The word that hurts you without you noticing

The word that hurts you without you noticing

Psychology

Self-impositions, based on the “shoulds” that we tell ourselves every day, prevent us from growing

The word that hurts you without you noticing

After an endless and exhausting workday, you come home and fall exhausted on the couch. You start watching television, or looking at your mobile without much desire. After a couple of hours comes a feeling of guilt. “I should have gone to the gym” or “I should have been ironing” are phrases that go through your mind. You feel guilty for not having done it, because you have not fulfilled an obligation.

But … and who has decided that you had to do it? You have been yourself, imposing on yourself what you “should” do.

“What you have an obligation to do” is what the RAE says when you look up the word “duty” in the dictionary. An obligation that we decide ourselves, and that many times the only thing that does us is harm. «It is absurd because we are punishing without realizing it», Explains the psychologist Leocadio Martín, author of the book« Happiness: what helps and what doesn’t ».

The word ‘should’ encompasses many problems. Is a word that talk about the future and the past, and at the same time it is perhaps the word that takes us the most out of the present », points out the psychologist.

Identify the useless

Within his book, the professional talks about the existence of three “emotional spaces”: the useless, the instrumental and the important. The “shoulds” would be included in the first group and, as Martín explains, “they don’t give us anythingAnd yet they seem to have a spell on us that robs us of time and courage. For this reason, a feeling of guilt is born that is only sustained by our own self-impositions, obligations that are almost always empty and without foundation.

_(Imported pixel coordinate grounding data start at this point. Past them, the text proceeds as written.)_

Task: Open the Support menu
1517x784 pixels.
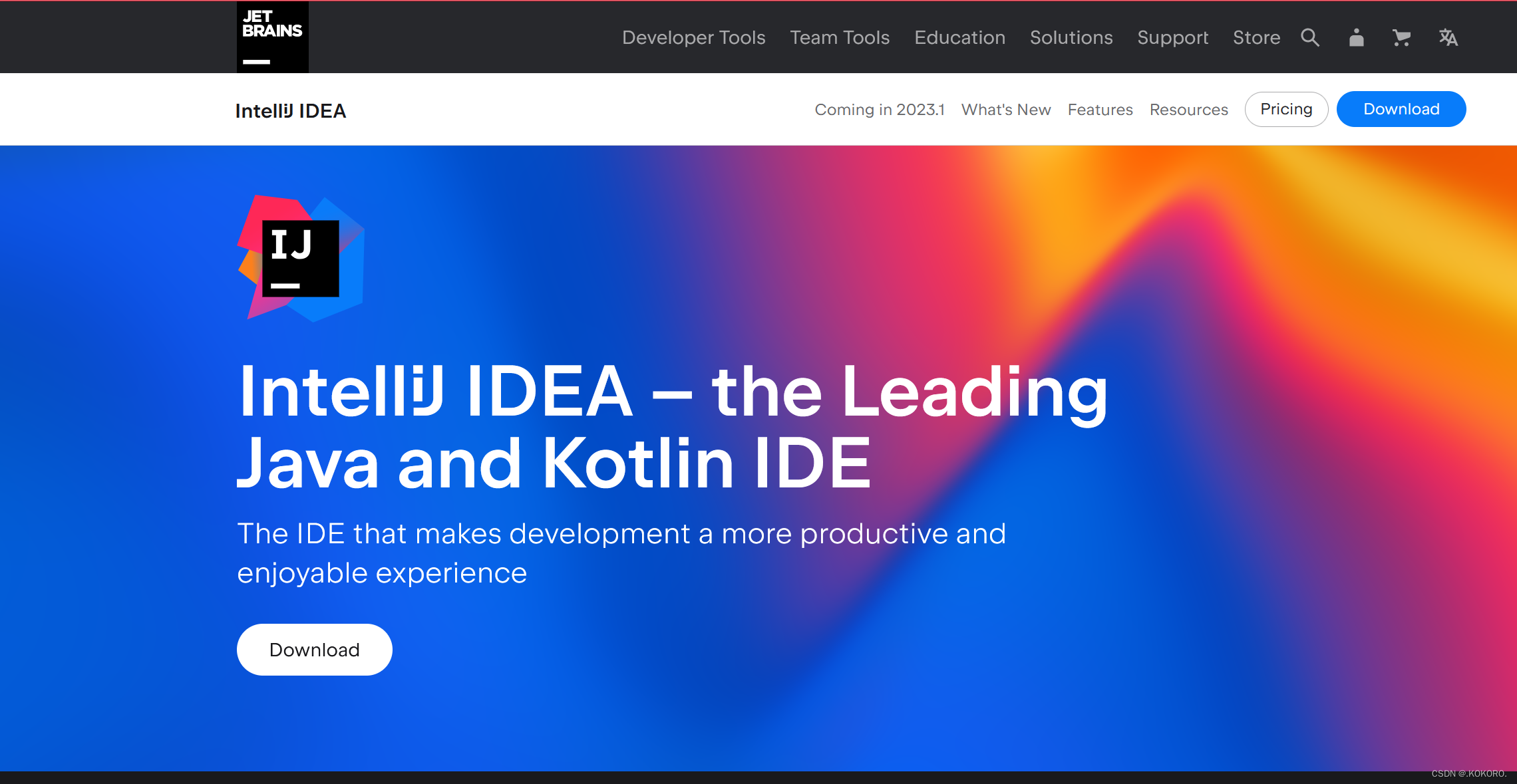Action: coord(1172,37)
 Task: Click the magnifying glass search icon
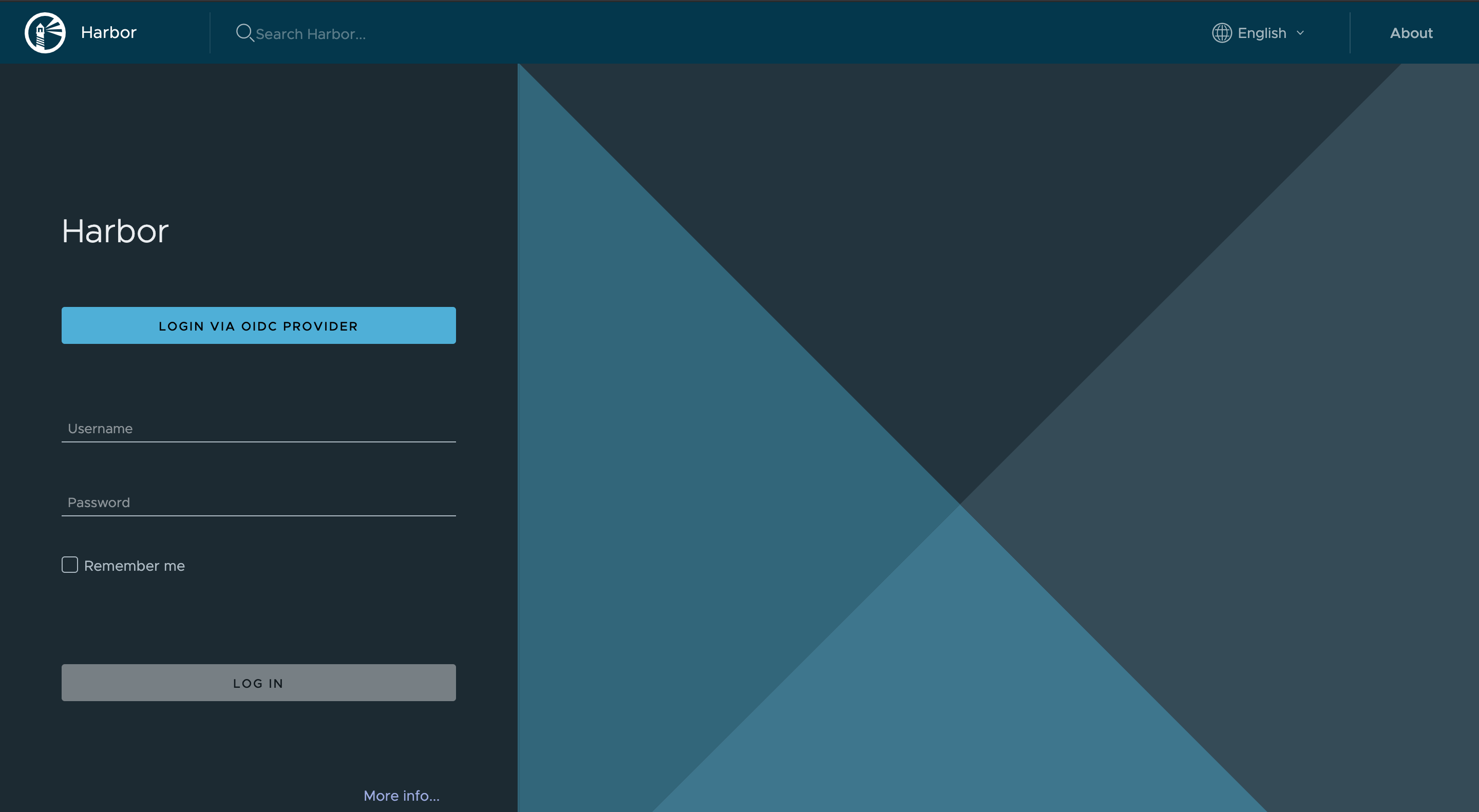pyautogui.click(x=244, y=33)

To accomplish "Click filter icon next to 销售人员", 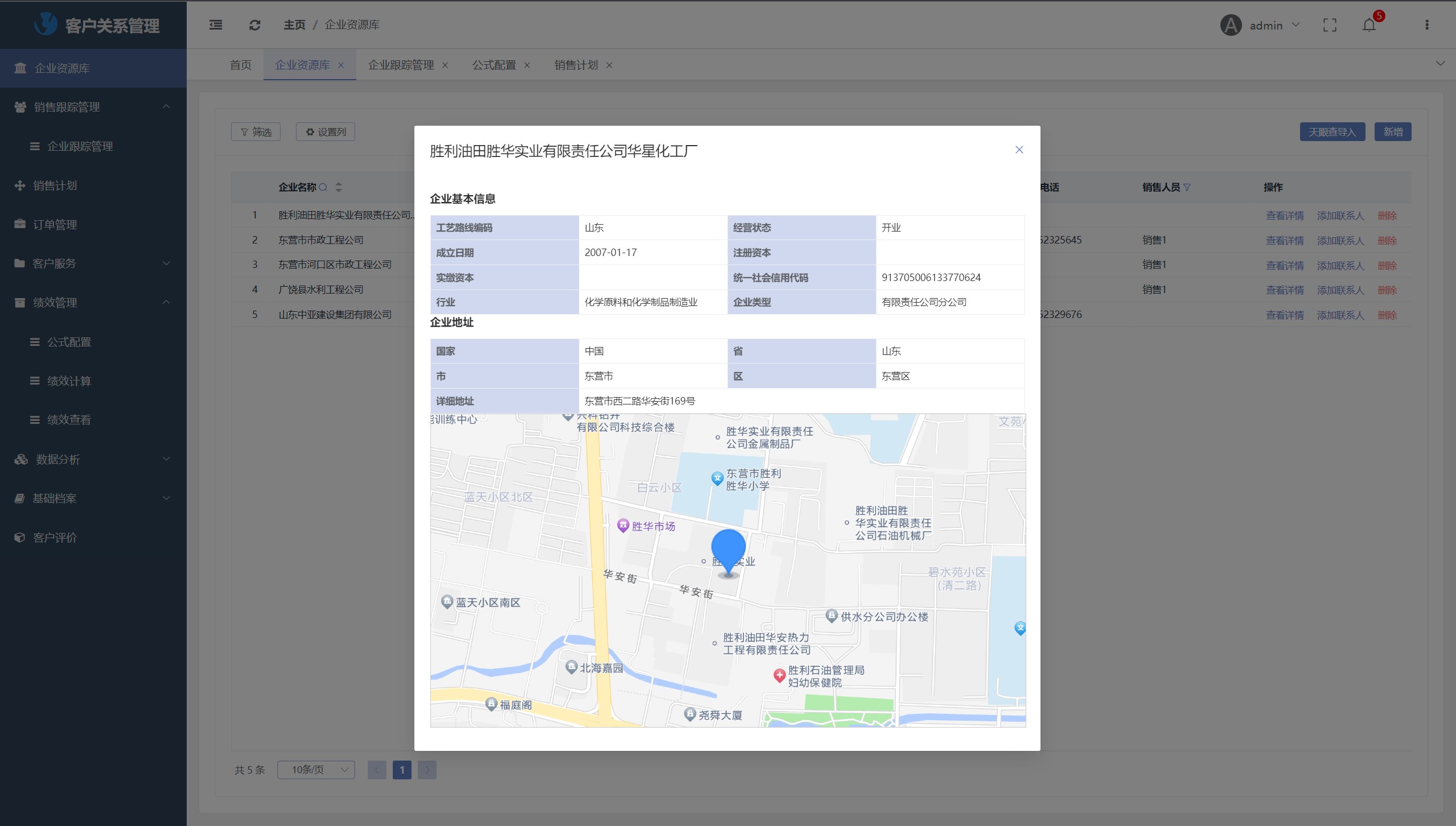I will (x=1187, y=187).
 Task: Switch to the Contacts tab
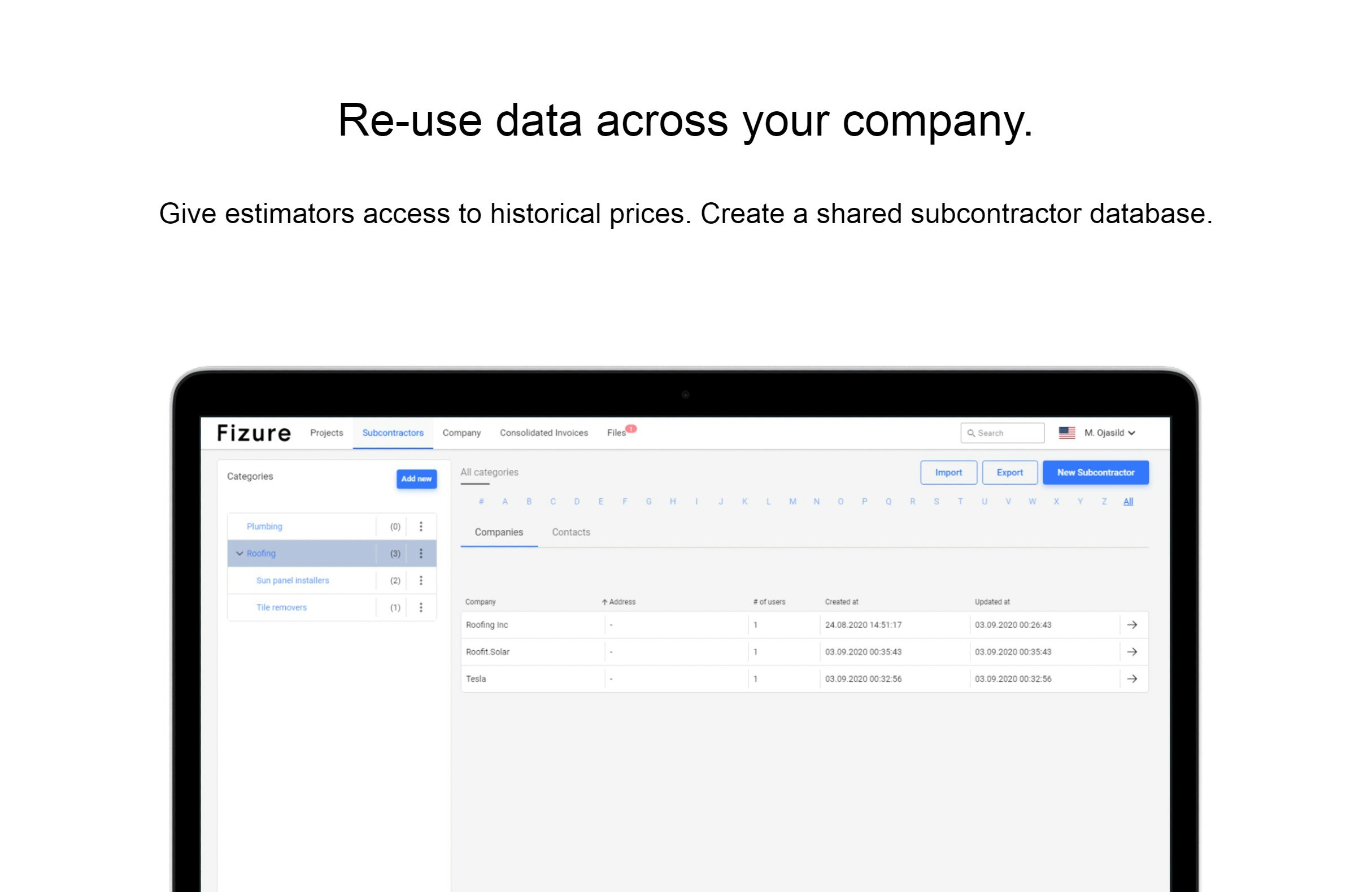click(x=570, y=532)
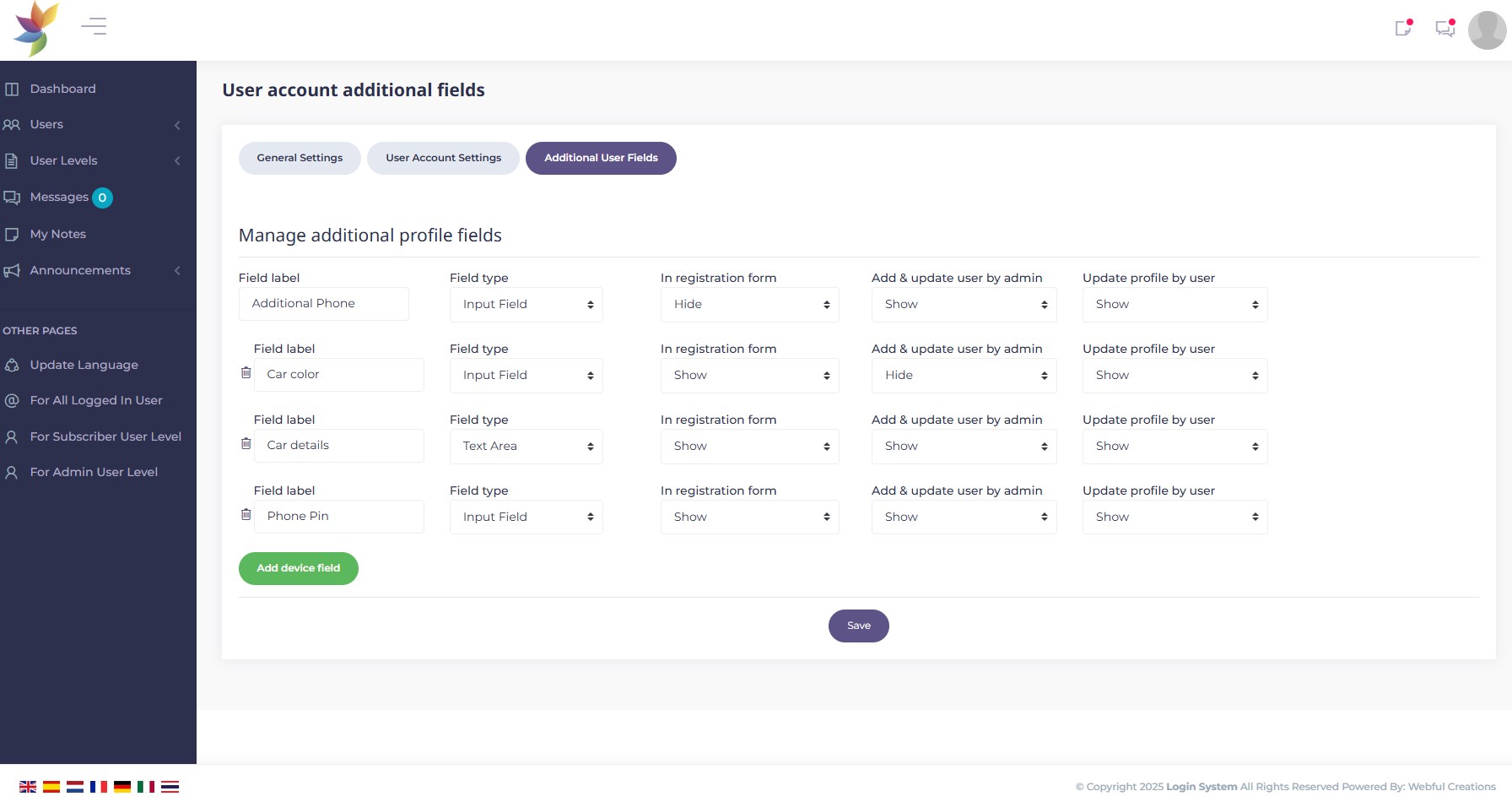Open the Field type dropdown showing Text Area
Image resolution: width=1512 pixels, height=802 pixels.
526,446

When we make use of everything “useless”, in this case those “shoulds” that we say to ourselves every day, what we do is promote a state of ” anxiety and depression and create a quasi-addictive phenomenon in which, despite enjoying what you do, you are unable to stop, “argues the psychologist in the book.

Know each other

And what can we do to avoid these self-impositions? Leocadio Martín gives two keys: first, he explains that “we have to love each other a lot, since we are little,” and also appeals to parents since they never threaten their children with “not loving them” as punishment; on the other hand, it says that a good exercise To practice is to “look at yourself through the eyes of the people who love you.” “It is something that surprises us, a good way to get to know ourselves,” says Leocadio Martín, and concludes: “In the end, everything is about accepting ourselves, getting to know ourselves, stopping trying to fit into a mold.”